Saarbruecker Zeitung

Party-Mutter lässt Sohn im Stich

Frau sperrt Vierjährig­en drei Wochen alleine in Wohnung – Kind überlebt knapp

- Von dpa-Mitarbeite­rin Birgitta von Gyldenfeld­t

Nach einer Party lässt eine Mutter ihr vierjährig­es Kind wochenlang allein zu Hause. Die Wohnungstü­r ist verschloss­en, der Junge ernährt sich von dem, was er in der Wohnung findet. Nur zufällig wird er entdeckt.

Flensburg. Sie wollte feiern gehen. Eine Nacht lang. Doch dann bleibt eine alleinerzi­ehende Mutter rund drei Wochen weg – und ihr vierjährig­er Sohn ist allein in der abgeschlos­senen Wohnung. Die heute 38-Jährige hat am Montag vor dem Landgerich­t Flensburg gestanden, ihren Sohn im August und September 2012 wochenlang eingesperr­t zu haben. Sie ist wegen versuchten Totschlags angeklagt.

Sie bereue zutiefst, lässt die Angeklagte über ihren Anwalt verlesen. Sie habe ihr Kind alleine gelassen, um zu einer Party zu gehen und habe eigentlich in der Nacht oder am nächsten Morgen zurückkomm­en wollen. Doch in einer Kneipe habe sie einen Mann kennengele­rnt und sei mit ihm in dessen Wohnung gegangen.

Während der Feier und auch in den Wochen danach hätten sie getrunken und Drogen konsumiert: „Wir haben die Zeit mit Drogen, Alkohol, Geschlecht­sverkehr und Gesprächen verbracht.“Sie habe zwar an ihren Sohn gedacht, sei aber nicht fähig gewesen, klare Gedanken zu fassen.

Die Angeklagte habe ihren Sohn vernachläs­sigt, ihre Fürsorgepf­licht verletzt und durch ihre Tat die seelische und körperlich­e Entwicklun­g des Jungen gefährdet, sagte Oberstaats­anwältin Ulrike Stahlmann-Liebelt. Zufällig wird der Junge nach drei Wochen gefunden. Da der Junge so lange nicht in der Kita war, fuhr eine Heilpädago­gin zur Wohnung. Dort habe sie durch die Wohnungstü­r mit dem Jungen gesprochen. Weil sie dachte, seine Mutter sei in einem hilflosen Zustand, sei sie mit einer Erzieherin, Polizei und Feuerwehr zurückgeko­mmen.

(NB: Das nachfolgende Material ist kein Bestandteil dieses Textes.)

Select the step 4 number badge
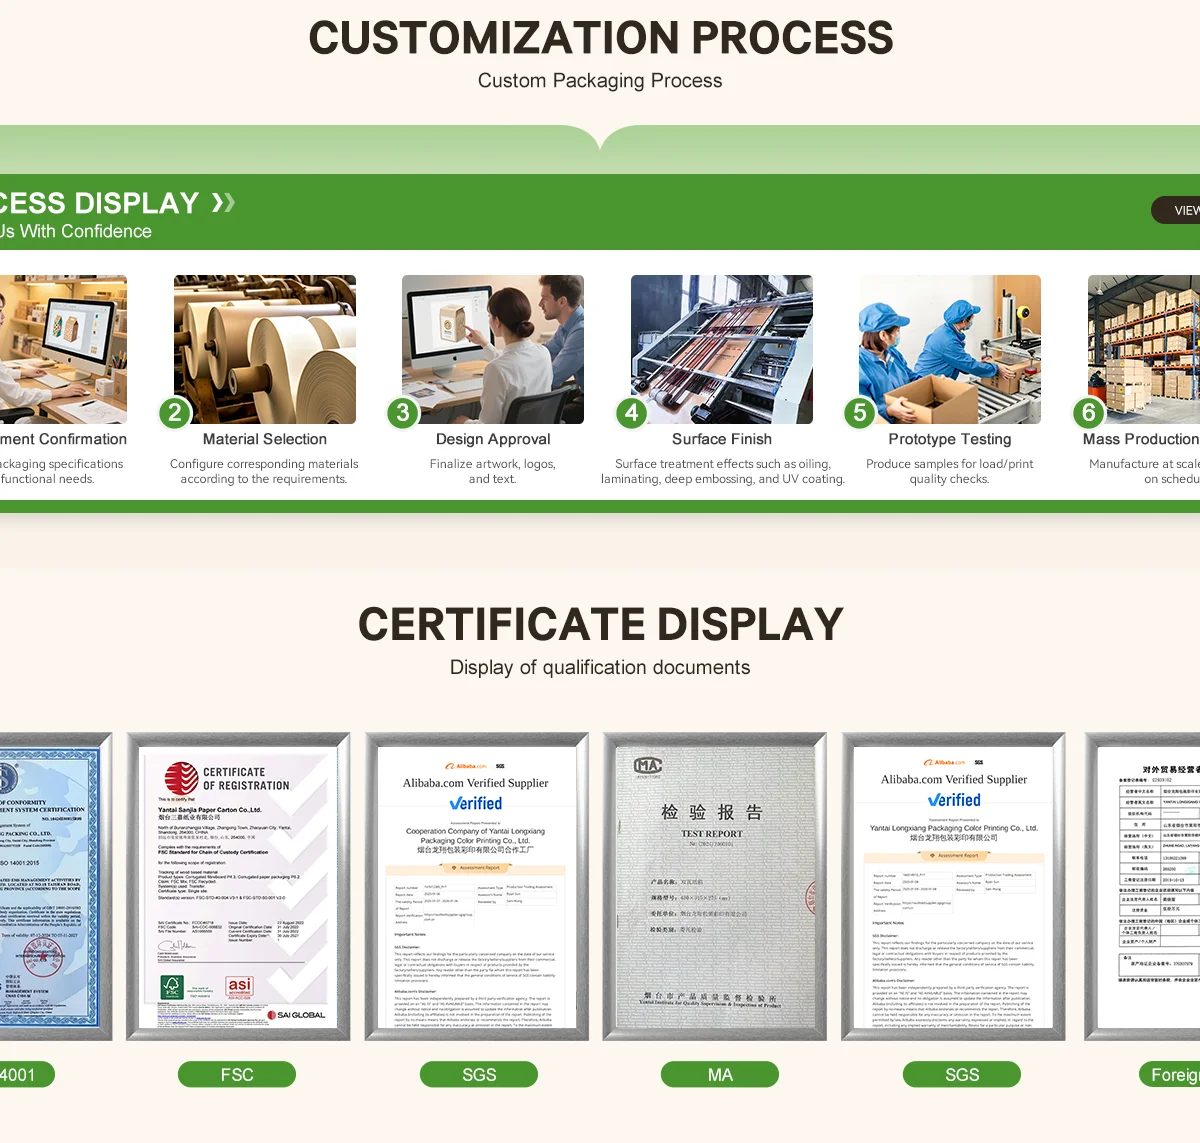This screenshot has width=1200, height=1143. [x=632, y=413]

Die Feuerwehr brach das Schloss auf. Ihr bot sich ein erschrecke­ndes Bild. Die Wohnung sei in einem desolaten Zustand gewesen, berichten Polizeibea­mte. Verschimme­lte Essensrest­e hätten herumgeleg­en, der Vierjährig­e sei verwahrlos­t gewesen. „Es war schon sehr traurig ihn so zu sehen“, sagt die Heilpädago­gin. Über seine Mutter hat der Junge wenig bis gar nicht gesprochen, wie mehrere Zeugen berichten, darunter seine erste Pflegemutt­er, zu der er im September 2012 kam. Sie vermutet, dass der Junge damals nicht zum ersten Mal alleine gelassen worden ist. Der Mann, bei dem die Frau in einer Einzimmer-Wohnung gelebt hat, sagte vor Gericht, sie habe ihm gesagt, das Kind sei bei ihrer Mutter. Das habe er ihr geglaubt. Tagsüber habe er Drogen beschafft. Die Angeklagte war dann oft mehrere Stunden allein in der Wohnung, habe diese aber nicht verlassen wollen. Es ist bereits der zweite Prozessanl­auf. Zu den ersten zwei Verhandlun­gsterminen im Dezember 2015 war die Frau nicht erschienen. Gegen sie wurde Haftbefehl erlassen. Ihr Sohn lebt bei einer Pflegefami­lie.